Wenige Tage nach dem vermutlichen Suizid des wegen Sexualverbrechen angeklagten US-Multimillionärs Jeffrey Epstein hat die US-Bundespolizei (FBI) laut Medienberichten auf dessen Privatinsel in der Karibik nach Beweisen gesucht. Der Sender NBC berichtete unter Berufung auf Sicherheitskreise, Polizisten hätten das luxuriöse Eigenheim Epsteins auf der Jungferninsel Little St. James durchsucht. Die Justiz zog unterdessen erste Konsequenzen.

Die britische Boulevardzeitung „Daily Mail“ veröffentlichte Foto- und Videoaufnahmen, auf denen FBI-Beamte auf der 1990 von Epstein gekauften Insel zu sehen waren. Das FBI bestätigte die Aktion zunächst nicht. Das FBI ermittelt derzeit auch zu Epsteins Todesumständen. US-Justizminister William Barr sprach von „ernsthaften Unregelmäßigkeiten“ bei der Überwachung Epsteins und forderte eine „gründliche Untersuchung“ der Todesumstände.

Er und sein ganzes Ministerium seien „entsetzt“ und „wirklich wütend“ gewesen, als sie von den Versäumnissen des Metropolitan Correctional Center im New Yorker Stadtteil Manhattan erfahren hätten, sagte Barr am Montag vor Journalisten.

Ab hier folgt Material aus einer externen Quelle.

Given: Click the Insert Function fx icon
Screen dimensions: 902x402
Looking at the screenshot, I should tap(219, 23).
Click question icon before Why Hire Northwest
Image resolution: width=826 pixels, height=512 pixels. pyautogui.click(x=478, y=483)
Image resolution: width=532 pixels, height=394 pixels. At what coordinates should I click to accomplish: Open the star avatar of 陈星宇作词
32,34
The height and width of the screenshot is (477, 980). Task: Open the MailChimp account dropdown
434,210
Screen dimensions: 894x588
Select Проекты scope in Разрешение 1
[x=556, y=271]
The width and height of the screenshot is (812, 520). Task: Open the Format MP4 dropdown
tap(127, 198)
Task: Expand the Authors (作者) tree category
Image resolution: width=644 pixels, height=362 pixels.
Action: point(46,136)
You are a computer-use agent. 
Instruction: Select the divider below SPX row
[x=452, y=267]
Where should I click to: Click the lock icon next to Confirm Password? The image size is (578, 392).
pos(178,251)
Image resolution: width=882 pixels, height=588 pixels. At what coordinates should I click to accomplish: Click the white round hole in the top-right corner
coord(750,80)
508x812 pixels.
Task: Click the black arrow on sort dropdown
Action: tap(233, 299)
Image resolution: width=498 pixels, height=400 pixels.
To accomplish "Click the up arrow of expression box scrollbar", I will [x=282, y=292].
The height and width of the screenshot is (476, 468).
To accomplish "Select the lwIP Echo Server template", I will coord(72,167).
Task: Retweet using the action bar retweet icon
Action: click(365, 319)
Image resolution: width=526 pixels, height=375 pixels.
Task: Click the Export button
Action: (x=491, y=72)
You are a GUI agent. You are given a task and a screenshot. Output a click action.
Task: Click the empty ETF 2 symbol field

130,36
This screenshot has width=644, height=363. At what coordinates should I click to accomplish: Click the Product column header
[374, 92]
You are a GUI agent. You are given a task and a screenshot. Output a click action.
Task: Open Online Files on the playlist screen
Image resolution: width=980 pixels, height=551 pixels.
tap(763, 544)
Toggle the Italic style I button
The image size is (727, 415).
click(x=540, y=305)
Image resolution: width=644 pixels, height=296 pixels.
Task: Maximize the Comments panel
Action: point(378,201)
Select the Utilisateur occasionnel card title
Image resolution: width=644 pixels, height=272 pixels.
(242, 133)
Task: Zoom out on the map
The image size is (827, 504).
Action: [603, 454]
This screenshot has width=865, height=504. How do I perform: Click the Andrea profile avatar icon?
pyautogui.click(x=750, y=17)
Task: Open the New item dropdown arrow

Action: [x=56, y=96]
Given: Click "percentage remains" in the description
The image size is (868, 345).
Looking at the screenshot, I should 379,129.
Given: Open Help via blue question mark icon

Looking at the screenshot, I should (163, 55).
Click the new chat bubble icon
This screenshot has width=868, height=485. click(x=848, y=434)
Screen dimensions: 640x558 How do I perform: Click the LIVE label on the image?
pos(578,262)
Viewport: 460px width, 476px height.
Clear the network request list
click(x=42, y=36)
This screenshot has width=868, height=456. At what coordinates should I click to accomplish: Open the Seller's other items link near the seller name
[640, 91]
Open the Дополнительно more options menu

Plakat von Jeffrey Epstein
APA/AFP/Stephanie Keith
Epstein auf einem Plakat

Das führte am Dienstag auch zu ersten Konsequenzen: Das Justizministerium versetzte den Direktor der Haftanstalt während der laufenden Untersuchungen. Zudem wurden die beiden Wachen, die mit der Aufsicht Epsteins in dessen Todesnacht betraut waren, beurlaubt, teilte eine Sprecherin des Ministeriums am Dienstag mit.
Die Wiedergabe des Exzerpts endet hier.